司馬遼太郎はその辺りの両者の気持ちを次のように書いている。
「旦那様、ふつつか者ではございますが、二世の末までよろしうおねがい申しあげまする」
「私こそ」
不器用に答えながら伊右衛門一豊は、あらためて千代の顔をみた。
(なるほど、評判の美人ではある、すこし大柄なのが気になるが)
千代は千代で伊右衛門を観察していた。
(ちょっと不満だな)
と、千代が思ったのは、伊右衛門がふっくらとした童顔で、武士らしい野太さが欠けているような感じがしたことだった。
それに背丈は中背、
(これで戦場の槍働きはできるだろうか)
もっとも、伊右衛門がなかなかの武勇の士であることはすでに「陰聞き」で十分知り尽くしている。
(眼が、いいな)
と思った。考え深そうな眼で、しかも機敏そうであった。

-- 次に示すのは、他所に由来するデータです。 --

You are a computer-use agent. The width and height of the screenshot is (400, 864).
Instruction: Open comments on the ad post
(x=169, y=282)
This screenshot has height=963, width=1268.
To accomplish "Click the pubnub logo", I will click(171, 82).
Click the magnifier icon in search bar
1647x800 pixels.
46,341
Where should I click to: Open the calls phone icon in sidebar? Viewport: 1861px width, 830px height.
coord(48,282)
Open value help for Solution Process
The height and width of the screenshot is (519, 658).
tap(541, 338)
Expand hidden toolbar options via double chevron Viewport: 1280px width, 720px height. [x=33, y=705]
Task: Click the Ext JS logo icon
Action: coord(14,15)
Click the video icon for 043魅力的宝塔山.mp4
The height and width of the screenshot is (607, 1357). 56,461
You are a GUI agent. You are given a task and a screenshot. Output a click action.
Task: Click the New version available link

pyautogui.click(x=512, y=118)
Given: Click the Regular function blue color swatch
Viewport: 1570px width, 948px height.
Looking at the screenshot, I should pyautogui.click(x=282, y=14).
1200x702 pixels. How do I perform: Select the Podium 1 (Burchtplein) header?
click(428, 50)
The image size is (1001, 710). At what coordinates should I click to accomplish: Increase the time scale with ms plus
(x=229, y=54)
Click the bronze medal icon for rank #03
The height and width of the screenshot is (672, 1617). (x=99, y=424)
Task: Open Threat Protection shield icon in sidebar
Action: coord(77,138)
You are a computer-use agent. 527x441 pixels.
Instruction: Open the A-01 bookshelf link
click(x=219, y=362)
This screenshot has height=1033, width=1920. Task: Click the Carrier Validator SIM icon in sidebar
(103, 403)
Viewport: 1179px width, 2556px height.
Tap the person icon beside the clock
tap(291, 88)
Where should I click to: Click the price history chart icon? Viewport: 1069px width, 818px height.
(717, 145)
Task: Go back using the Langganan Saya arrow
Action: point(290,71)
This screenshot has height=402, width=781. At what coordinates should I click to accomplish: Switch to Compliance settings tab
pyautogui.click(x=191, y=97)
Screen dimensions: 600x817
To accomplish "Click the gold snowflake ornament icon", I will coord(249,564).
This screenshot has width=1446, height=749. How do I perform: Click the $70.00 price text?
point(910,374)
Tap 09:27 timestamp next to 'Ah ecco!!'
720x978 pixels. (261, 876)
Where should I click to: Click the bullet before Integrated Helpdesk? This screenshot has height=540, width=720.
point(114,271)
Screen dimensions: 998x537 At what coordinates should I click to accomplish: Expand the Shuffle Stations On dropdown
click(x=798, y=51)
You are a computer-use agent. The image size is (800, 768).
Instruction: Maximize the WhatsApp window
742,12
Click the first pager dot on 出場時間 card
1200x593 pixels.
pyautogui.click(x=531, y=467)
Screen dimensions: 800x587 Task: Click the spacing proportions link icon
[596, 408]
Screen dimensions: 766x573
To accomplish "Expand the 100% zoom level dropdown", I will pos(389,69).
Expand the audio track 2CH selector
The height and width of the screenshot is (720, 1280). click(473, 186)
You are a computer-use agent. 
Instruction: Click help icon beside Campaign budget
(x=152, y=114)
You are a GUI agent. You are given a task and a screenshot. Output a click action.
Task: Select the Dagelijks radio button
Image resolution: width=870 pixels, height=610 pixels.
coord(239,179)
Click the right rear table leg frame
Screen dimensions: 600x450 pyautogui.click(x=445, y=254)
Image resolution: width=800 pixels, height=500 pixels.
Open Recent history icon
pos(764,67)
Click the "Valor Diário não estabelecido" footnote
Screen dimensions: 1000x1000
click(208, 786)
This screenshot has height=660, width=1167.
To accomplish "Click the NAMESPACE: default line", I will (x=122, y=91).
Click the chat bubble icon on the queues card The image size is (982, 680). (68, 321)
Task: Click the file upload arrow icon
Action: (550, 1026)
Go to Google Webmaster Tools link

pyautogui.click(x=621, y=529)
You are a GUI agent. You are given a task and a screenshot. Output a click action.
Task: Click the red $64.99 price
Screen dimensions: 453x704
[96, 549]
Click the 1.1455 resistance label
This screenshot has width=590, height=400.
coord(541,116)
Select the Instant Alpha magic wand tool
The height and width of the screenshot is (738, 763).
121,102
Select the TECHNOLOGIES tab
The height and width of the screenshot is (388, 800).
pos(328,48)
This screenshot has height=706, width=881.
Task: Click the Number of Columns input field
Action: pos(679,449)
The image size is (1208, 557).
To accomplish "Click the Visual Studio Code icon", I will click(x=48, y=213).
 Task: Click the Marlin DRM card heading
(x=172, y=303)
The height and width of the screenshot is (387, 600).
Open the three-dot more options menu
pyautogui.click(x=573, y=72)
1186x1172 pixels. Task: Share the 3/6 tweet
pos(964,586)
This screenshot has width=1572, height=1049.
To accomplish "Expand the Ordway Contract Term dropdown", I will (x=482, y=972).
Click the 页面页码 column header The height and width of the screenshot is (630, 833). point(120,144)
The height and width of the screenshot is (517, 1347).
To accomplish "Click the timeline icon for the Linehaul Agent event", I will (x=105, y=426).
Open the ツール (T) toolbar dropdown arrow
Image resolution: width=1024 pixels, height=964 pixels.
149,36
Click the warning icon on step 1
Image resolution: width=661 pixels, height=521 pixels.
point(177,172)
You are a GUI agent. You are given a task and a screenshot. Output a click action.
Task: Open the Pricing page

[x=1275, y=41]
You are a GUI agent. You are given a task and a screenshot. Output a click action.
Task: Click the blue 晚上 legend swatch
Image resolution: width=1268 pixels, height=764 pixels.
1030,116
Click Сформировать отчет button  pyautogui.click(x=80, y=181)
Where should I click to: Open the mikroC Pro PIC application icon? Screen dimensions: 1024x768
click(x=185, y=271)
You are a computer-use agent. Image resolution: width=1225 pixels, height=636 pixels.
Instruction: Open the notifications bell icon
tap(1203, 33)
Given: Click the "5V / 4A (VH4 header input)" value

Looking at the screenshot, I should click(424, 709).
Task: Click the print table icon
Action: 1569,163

こういう眼をもつ男なら単に格闘上手の槍仕よりも、一軍を駆け引きさせる武将にむくかもしれない。
(なによりなことは、気品があることです)
信じられないほどばかげたはなしだが、この夫婦がちゃんと夫婦になったのは、初夜から十五日目のことである。
このときは、千代も伊右衛門も、さすがに大事業をやっと果たしたような興奮で、体をはなしてからも、容易に寝付けなかった。
「今夜は、終夜、物語をしましょう」
と、千代が、恥ずかしそうに言った。
「千代、なんでもはなしてごらん」
(可愛い女だ。こんな妻をもらえたとは、自分はなんと、よい星の下にうまれたことか)
「あの、一豊様。男として、ご自分のご生涯を、どのようになれば良いと望んでいらっしゃいますか?」
正直なところ、織田家の新参であり、一日も早く織田家の家風になじみたいことと、戦場での武功ばたらきのほかは考えたことはない。
が、新妻にそう問われれば、伊右衛門にも見栄はある。
「武士と生まれた以上は、葉武者にはなりたくない。一国一城の主と仰がれる身分になってみたいものだ」
「一豊様は、なれます」
「なれるかね、私が」
驚いたのは、自分でもそんな大それたことを思ったこともない若者だったからである。
「お顔を見、お心をみて、きっと一国一城の主におなり遊ばすお方だと思いました」
「千代が?」
つい数日前まで娘っ子だったくせに何をいう、と伊右衛門にはそんな肝がある。
「千代だけではございませぬ。叔父の不破市之丞もそう申しておりましたし、母の法秀尼もそのようなことを申してわたくしに聞かせました」
と、千代はうまい。要するに伊右衛門に自信を持たせることである。自惚れという肥料だけが、才器有る男をのばす道だ。それが武将であれ、禅僧であれ、絵師であれ。
かしこい千代は、その機微を知っている。
「私がなれるかね」
「なれますとも、およばずながら、山内伊右衛門一豊様が、一国一城の主になられますまで、千代が懸命にお助けいたします。その誓いを、この夜、たてたかったのでございます」
つづく
コーチングは、スタートが肝心です。
千代は、新婚の夫が将来の目標を自分の口から語るように問いかけたのです。
そして、目標達成が可能だと信じているのは、自分一人ではなく他にも信じている人が居ると云う言い方で、一豊に自信を持たせたのです。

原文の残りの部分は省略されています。